Se o respeito mútuo é um dos aspectos que caracterizam uma etapa mais refinada do desenvolvimento moral, podemos considerar que “o contrário do respeito não é o ódio, mas a humilhação e a indiferença” (Tugendhat, 1996, p.301). A humilhação é, portanto, um tema concernente aos estudos da moralidade.

Segundo Harkot-de-La-Taille (1999), a ação específica da humilhação é o rebaixamento moral, “uma forma de ação particularmente violenta” (p. 37), por meio da qual se estabelece um tipo de manipulação. Logo, com a humilhação ocorre, de acordo com a autora, um tipo de manipulação, portanto uma ação violenta, já que a pessoa-alvo pode não concordar em ser humilhada, sendo possível considerar a humilhação como um ato imoral.

Para La Taille (2002b), se as humilhações em nossa sociedade são freqüentes, esse tipo de violência é tolerado socialmente e “muitas pessoas não possuem um freio moral que lhes impediria cometê-las” (p. 215). Contudo, Alencar (2003) ressalta que a humilhação tem sido alvo de poucas pesquisas na área da Psicologia. Portanto, reconhecem-se três aspectos que atribuem relevância social à pesquisa com a qual nos ocupamos: reconhecimento da humilhação como um ato imoral, freqüência da humilhação nas relações sociais e cotidianas, e existência de poucos estudos sobre o tema.

La Taille (1996) afirma que existem poucos estudos a respeito dos efeitos psicológicos da humilhação, entretanto algumas reflexões a associam ao sentimento de vergonha. Este sentimento, como possível conseqüência, relaciona-se com experiências de humilhação e o medo proveniente delas. Para La Taille (2002b, p. 95),

o sentimento de humilhação refere-se ao fato de ser e sentir-se inferiorizado, rebaixado por alguém ou um grupo de pessoas, sem que se aceite necessariamente (intimamente, poderíamos dizer) a “má imagem” que esses querem impor. Já que temos duas palavras, vergonha e humilhação, podemos dar-lhes definições precisas. O que há de comum entre ambas é justamente o fato de se sentir inferiorizado (como no caso da vergonha de exposição), porém, na vergonha, compartilha-se a imagem negativa imposta, enquanto que na humilhação ela pode não ser aceita. E, se for aceita, teremos os sentimentos de humilhação e de vergonha somados”.

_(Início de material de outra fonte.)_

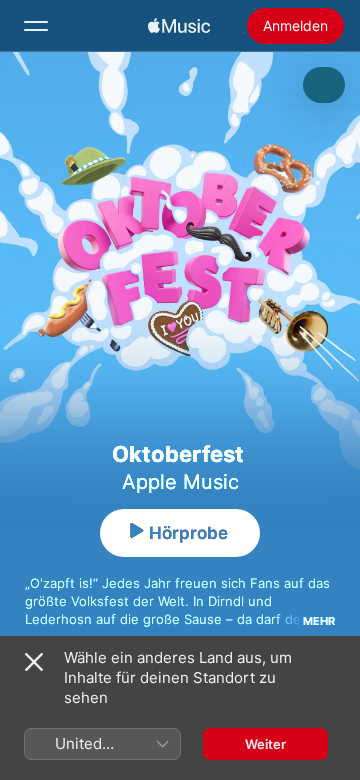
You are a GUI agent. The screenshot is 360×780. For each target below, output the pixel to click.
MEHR (319, 621)
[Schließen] (34, 662)
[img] (179, 26)
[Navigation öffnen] (36, 26)
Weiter (265, 744)
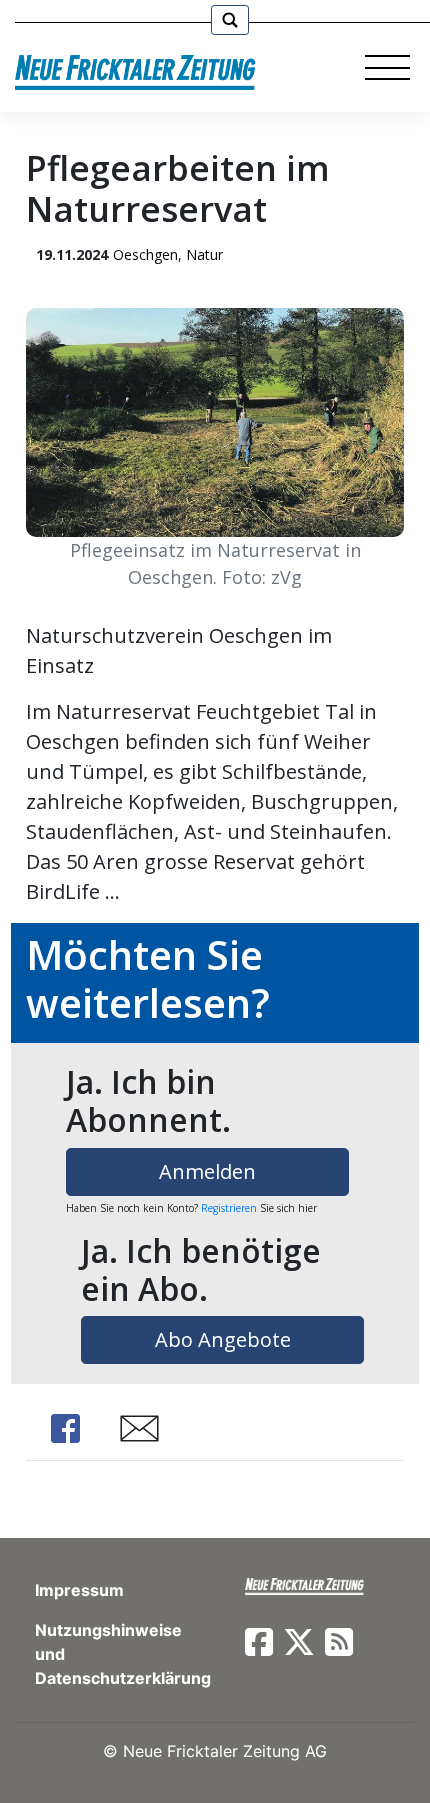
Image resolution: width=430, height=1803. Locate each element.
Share (66, 1428)
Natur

Harkot-de-La-Taille (1999) propõe uma categorização em torno da vergonha, com destaque para conteúdos que têm em comum a menção à experiência do referido sentimento. Seis aspectos de vergonha compõem tais conteúdos, quais sejam: evidência, condição, impotência, fracasso, falta moral e contágio. Esses conteúdos são úteis para descrever situações de humilhação, embora tenhamos destacado a diferença entre esse sentimento e a vergonha. Assim, de acordo com as considerações anteriores (La Taille, 2002b), existem fatos que podem humilhar uma pessoa que, nesse caso, não compartilha a imagem negativa que outros desejam impor-lhe, logo se trata de um sujeito humilhado. Porém, se essa pessoa compartilha aquela imagem negativa imposta a seu respeito, pode haver a soma dos sentimentos a vergonha e humilhação, além disso, ambos têm em comum a inferiorização que se instaura. Nesse sentido, ao nos referirmos aos conteúdos de vergonha elaborados por Harkot-de-La-Taille (1999), acrescentaremos o sentimento de humilhação, que pode vir associado ao de vergonha.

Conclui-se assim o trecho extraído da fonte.